Certes, on aura pu voir certaines ouvertures au long des pérégrinations discographiques du groupe ; leur passage sur le label indé ANTI- par exemple aura vu débarquer des featuring étonnants (mais réussis) tels que les apparitions de Nels Cline, TV on the Radio, Dirty Dozens Brass Band, et sur le présent Elwan rien moins que Mark Lanegan dont le timbre rocailleux se marie parfaitement avec les errances désertiques qui l'entourent. Mais la musique de Tinariwen est empreinte d'une tradition orale, qui a pour vocation d'être répétée aux générations en vue d'être perpétrée à travers les âges. Heureusement nos touaregs ne sont pas du genre psychorigide, et si leur formule reste sensiblement la même avec les années ils n'hésitent pas à l'adapter à notre époque et aux circonstances de chaque nouvel enregistrement. Pour le cas d'Elwan en l'occurrence, les Tinariwen ont dû modifier quelque peu leurs habitudes... Impossible pour eux d'aller s'isoler dans leur désert natal pour trouver l'inspiration entre deux tournées, vu la situation politique du Mali en ces heures noires (djihad, chefs de guerre, bonne ambiance) ils ont été forcés de trouver refuge dans le désert américain, dans le fameux parc du Joshua Tree qui a certes hébergé U2 pour un photo-shoot mais qui est surtout le repaire ultime pour ceux qui se réclament du rock du désert – pardon, du stoner rock.
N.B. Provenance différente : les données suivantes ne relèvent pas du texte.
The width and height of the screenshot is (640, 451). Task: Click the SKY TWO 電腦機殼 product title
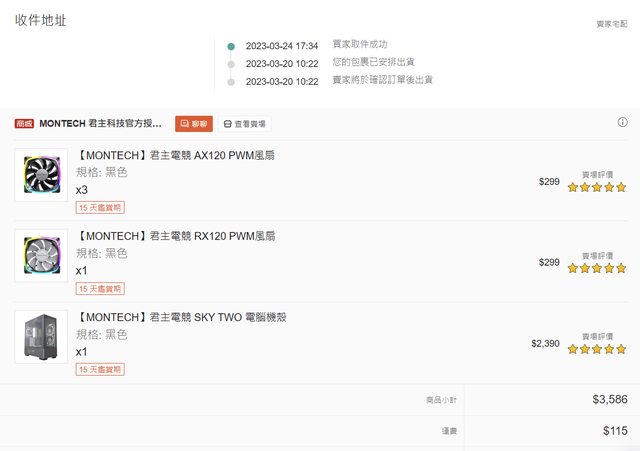(189, 317)
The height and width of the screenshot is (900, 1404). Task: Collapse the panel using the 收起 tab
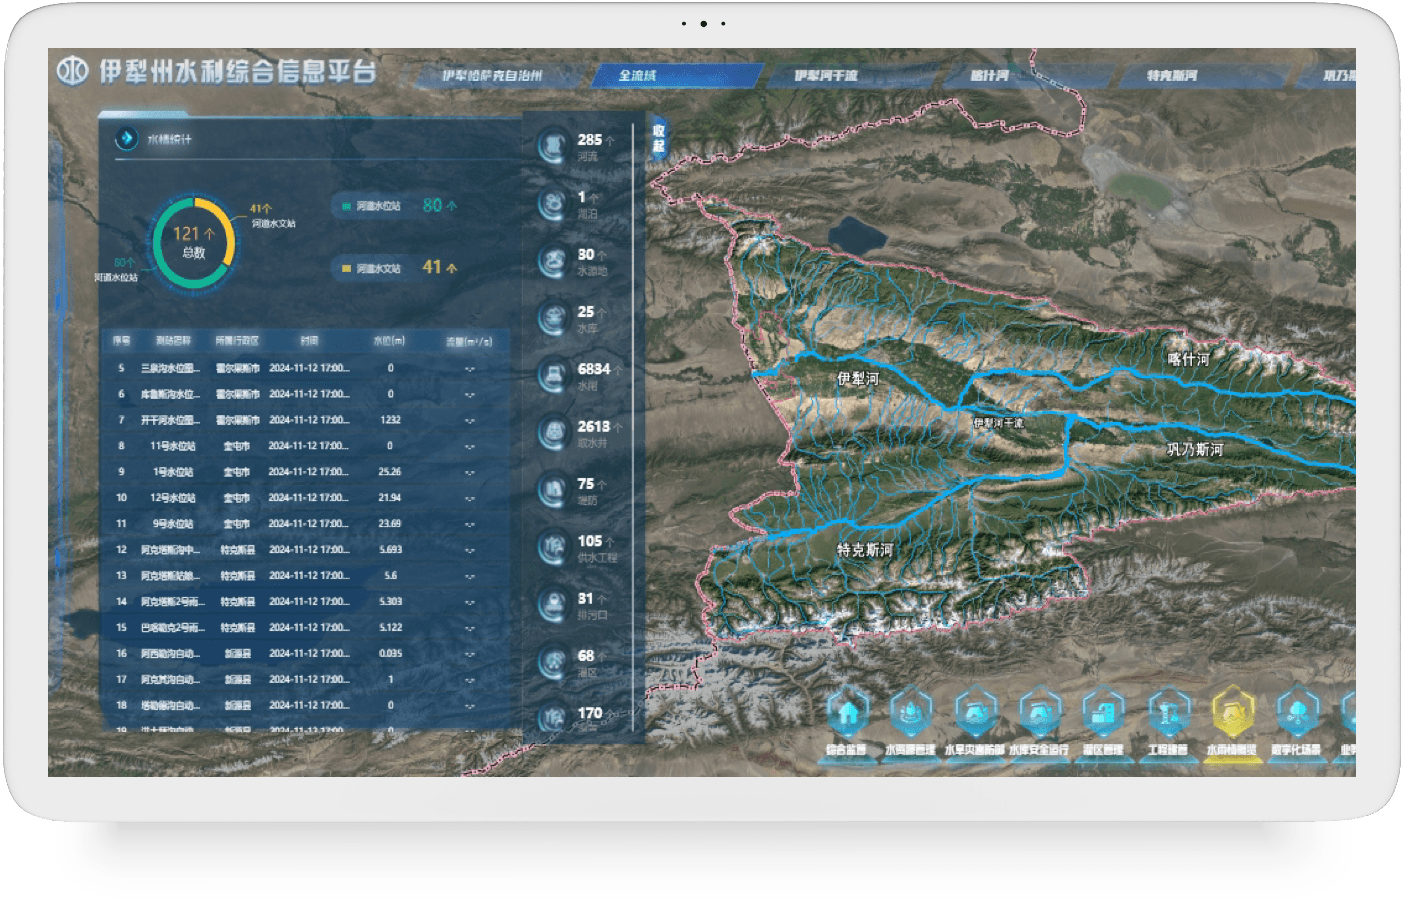(x=658, y=138)
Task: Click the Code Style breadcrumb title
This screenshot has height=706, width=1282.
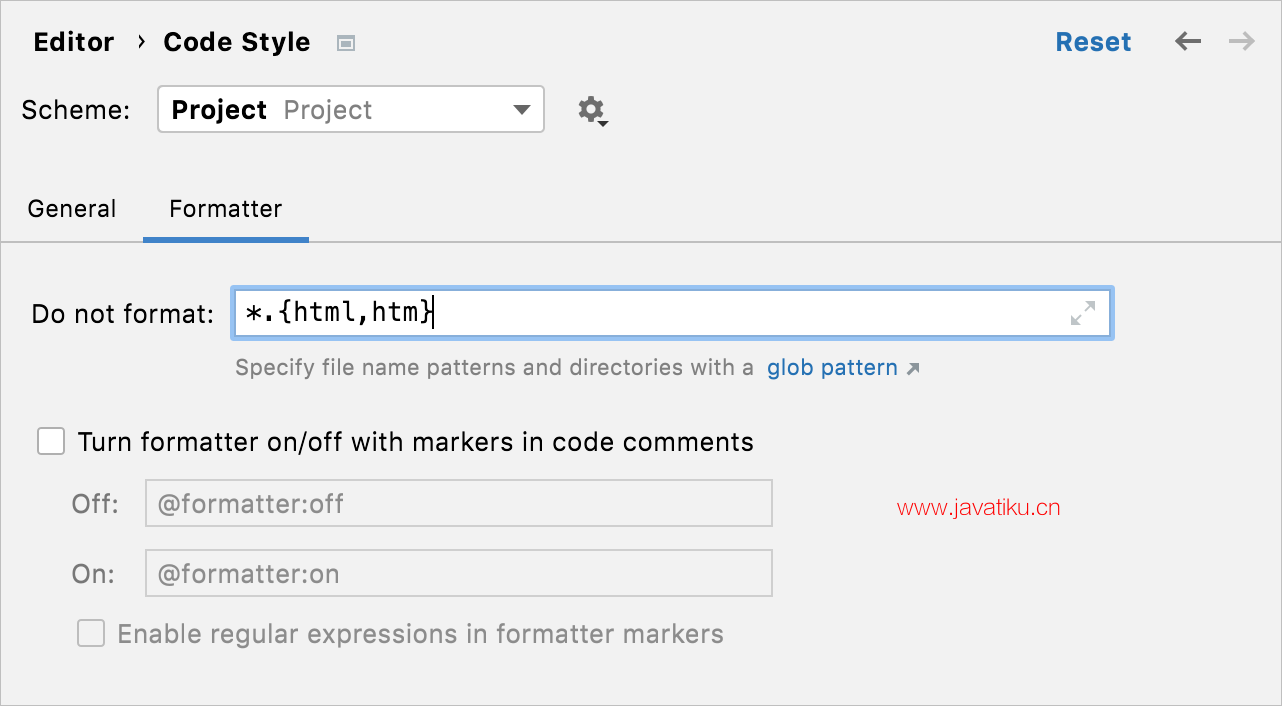Action: click(x=237, y=42)
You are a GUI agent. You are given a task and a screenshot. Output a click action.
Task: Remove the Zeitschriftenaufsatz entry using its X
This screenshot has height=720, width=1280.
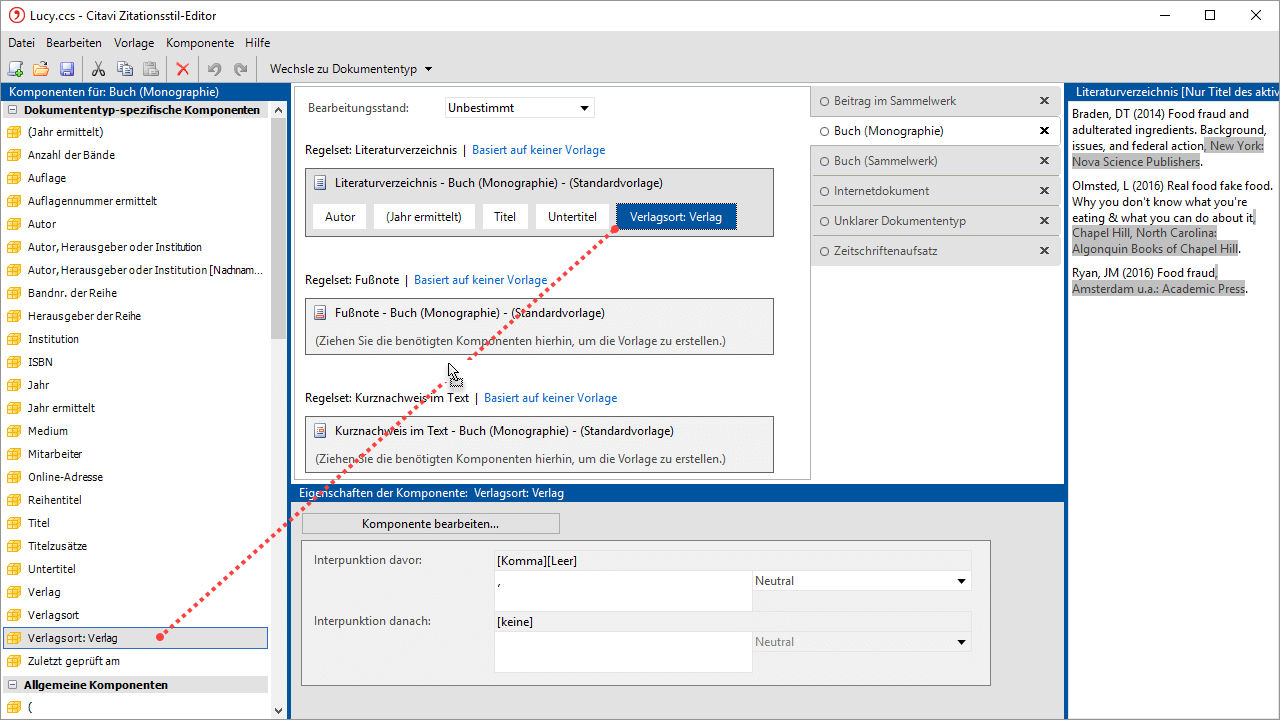point(1044,251)
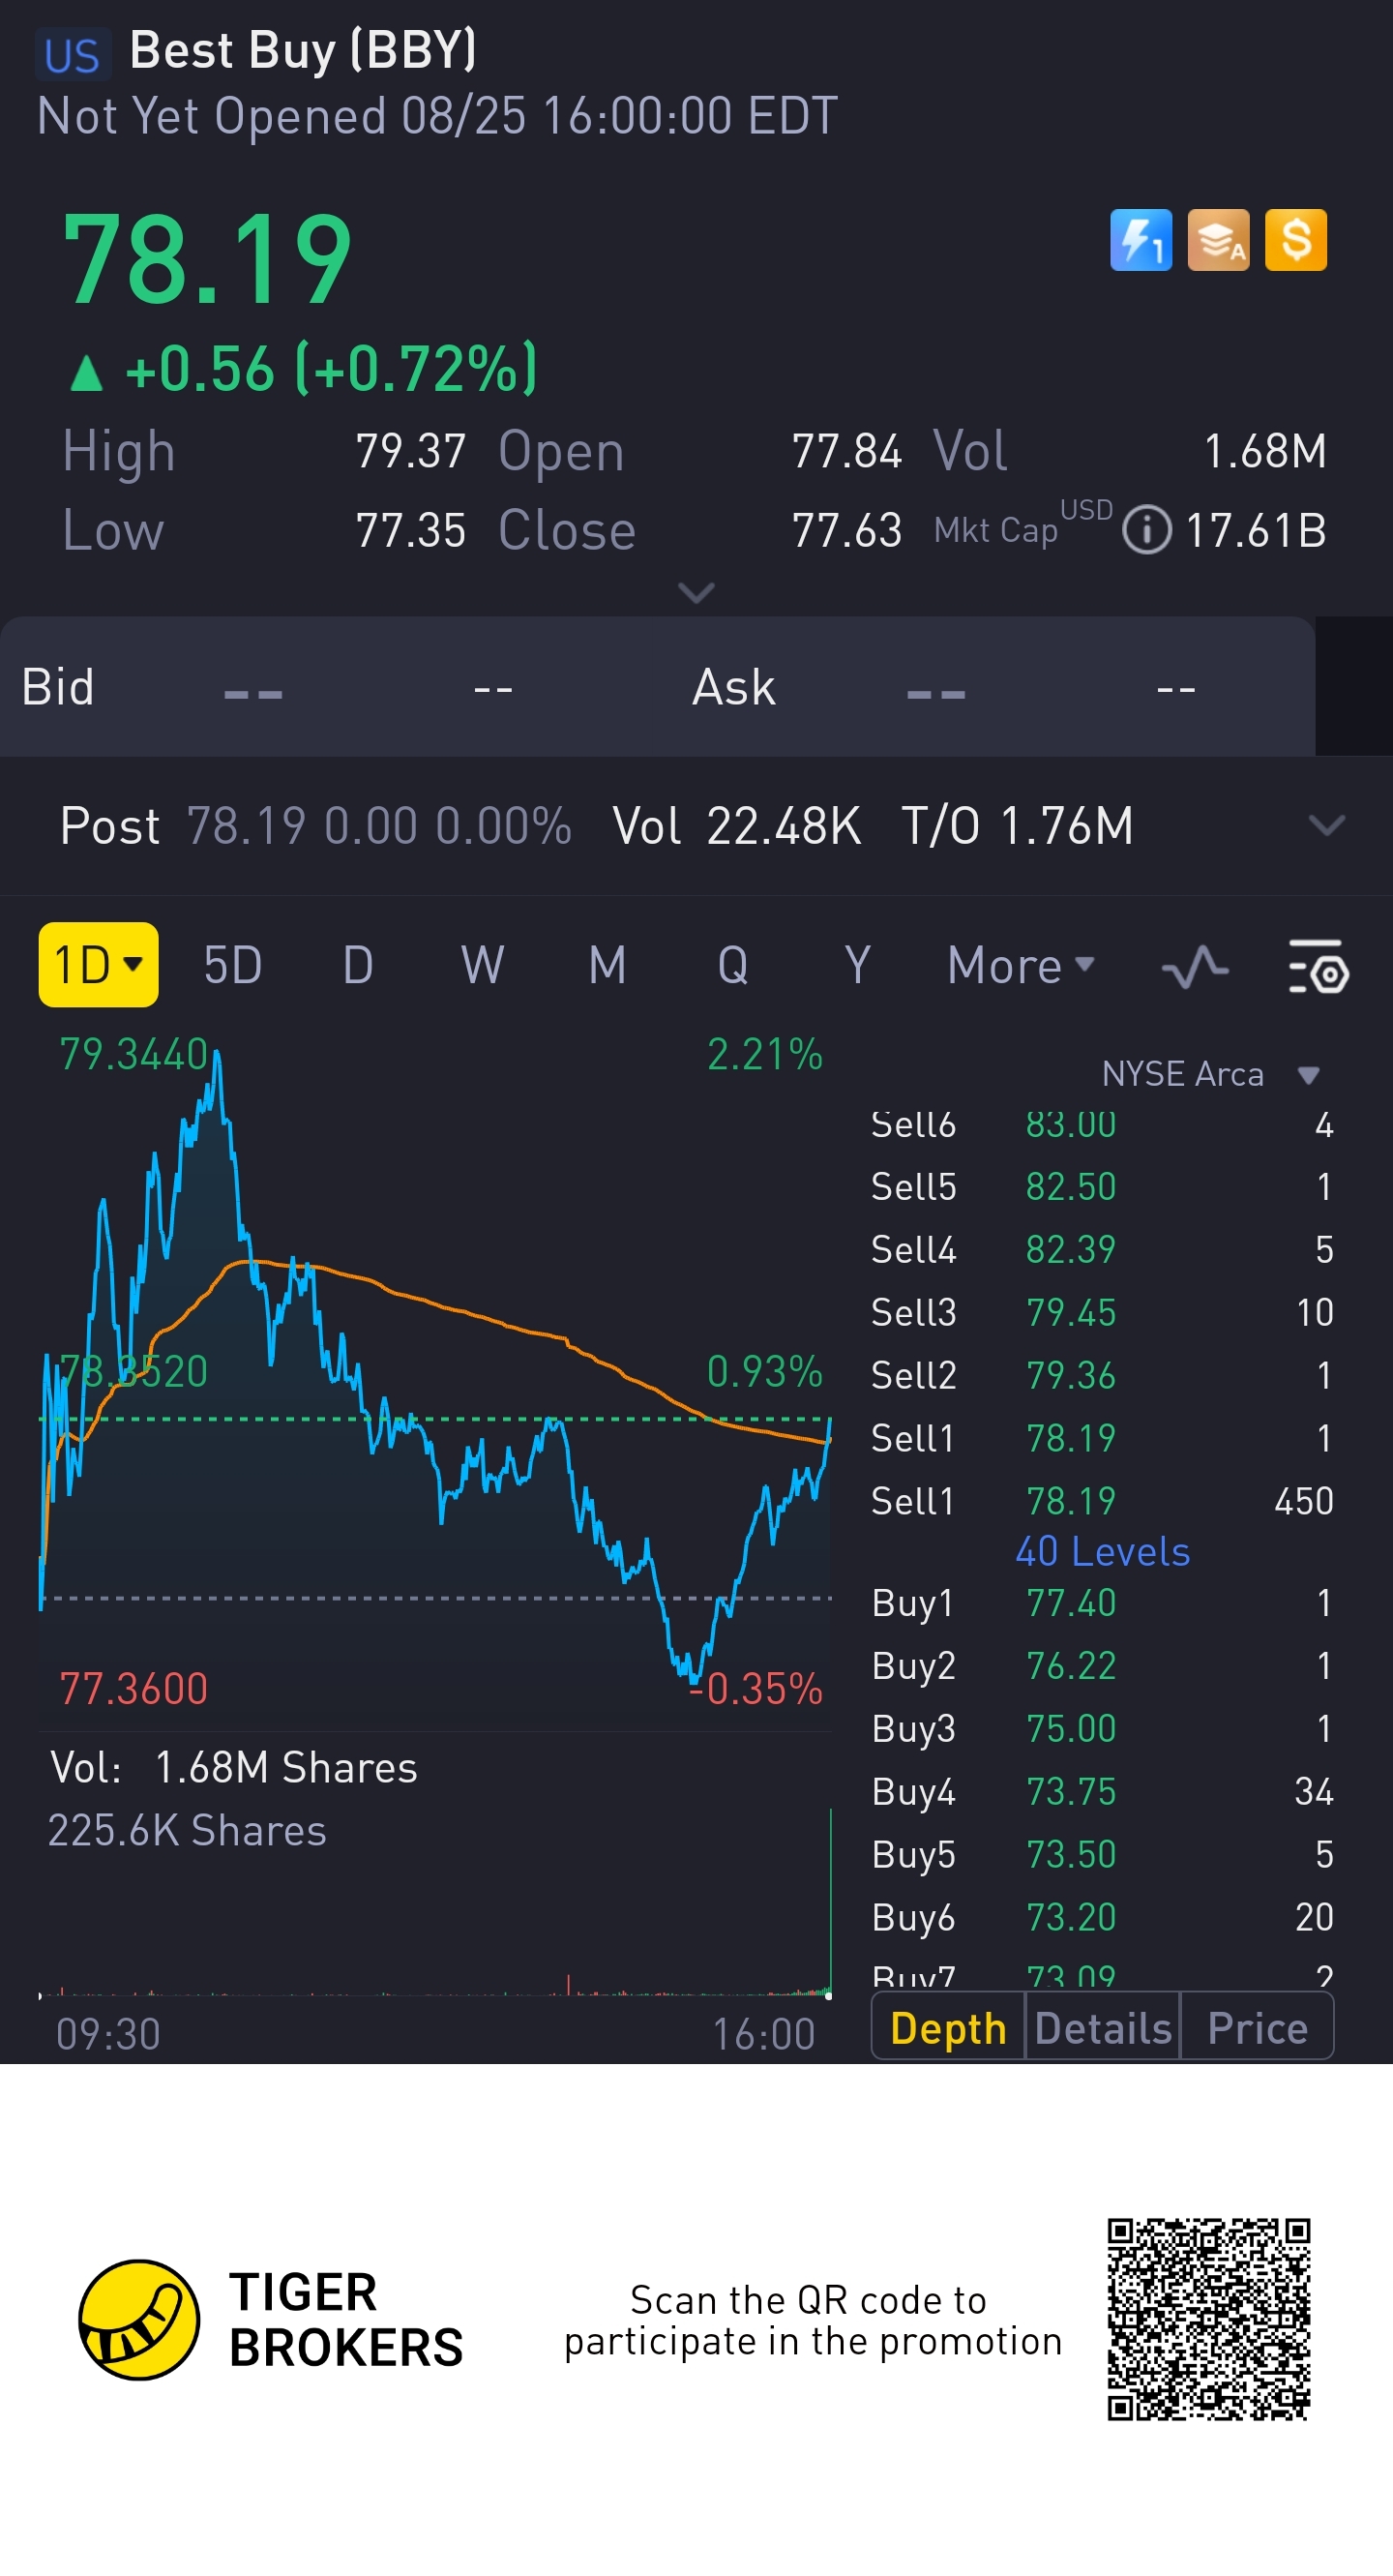Switch chart to weekly W timeframe
This screenshot has width=1393, height=2576.
(482, 966)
On comprend tout de suite mieux pourquoi Lanegan se retrouve invité dans les studios Rancho de la Luna, accompagné de guitaristes inspirés tels Kurt Vile himself ou Matt Sweeney, ou d'un ingénieur du son responsable de rien moins que les premiers albums des Queens of the Stone Age (Alan Johannes).
Ainsi entourés, les Tinariwen parviennent à trouver à nouveau l'inspiration, à plusieurs milliers de kilomètres de leur bon vieux désert, et si l'influence peut s'entendre ici ou là (certains riffs sont bien lourds et fouailleurs comme il faut), Elwan demeure avant tout un album de blues touareg et sonne comme tel. Les guitaristes invités à jouer avec le groupe se sont très volontiers prêtés au jeu et accompagnent plus qu'ils n'imposent leur instrument, tant et si bien que certaines de leurs apparitions sont indiscernables. Tout s'est fait dans le respect de cette tradition que Tinariwen peaufine encore et toujours avec le soin qu'on leur connait. En définitive, s'il ne se détache pas particulièrement de ses grands frères au delà de la touche de tel ou tel guest discret, Elwan demeure un excellent témoignage d'une culture qui ne cesse de nous déclamer ses chants, d'un groupe qui a pleuré plus que de raisons sur l'état du Moyen-Orient ces dernières années et qui avait besoin d'en témoigner à travers leur filtre ensablé. "Ténéré Takhal" ("Qu'est devenu le désert") ne parle pas d'autre chose, les "elwan" (éléphants) du titre symbolisant ceux qui l'ont mis à mal ces derniers temps, ceux qui détruisent les valeurs de solidarité et la tradition.
Ici, vieux baroudeurs comme petits nouveaux ("Nànnuflày" est composée par le plus jeune de la bande) apportent leur pierre à l'édifice. Et moi-même je continue à chanter leur louanges, 8 ans après qu'ils m'aient dérobé un bout de mon cœur en concert, qu'ils continuent à trimballer avec eux à chacune de leurs escales. La passation est assurée.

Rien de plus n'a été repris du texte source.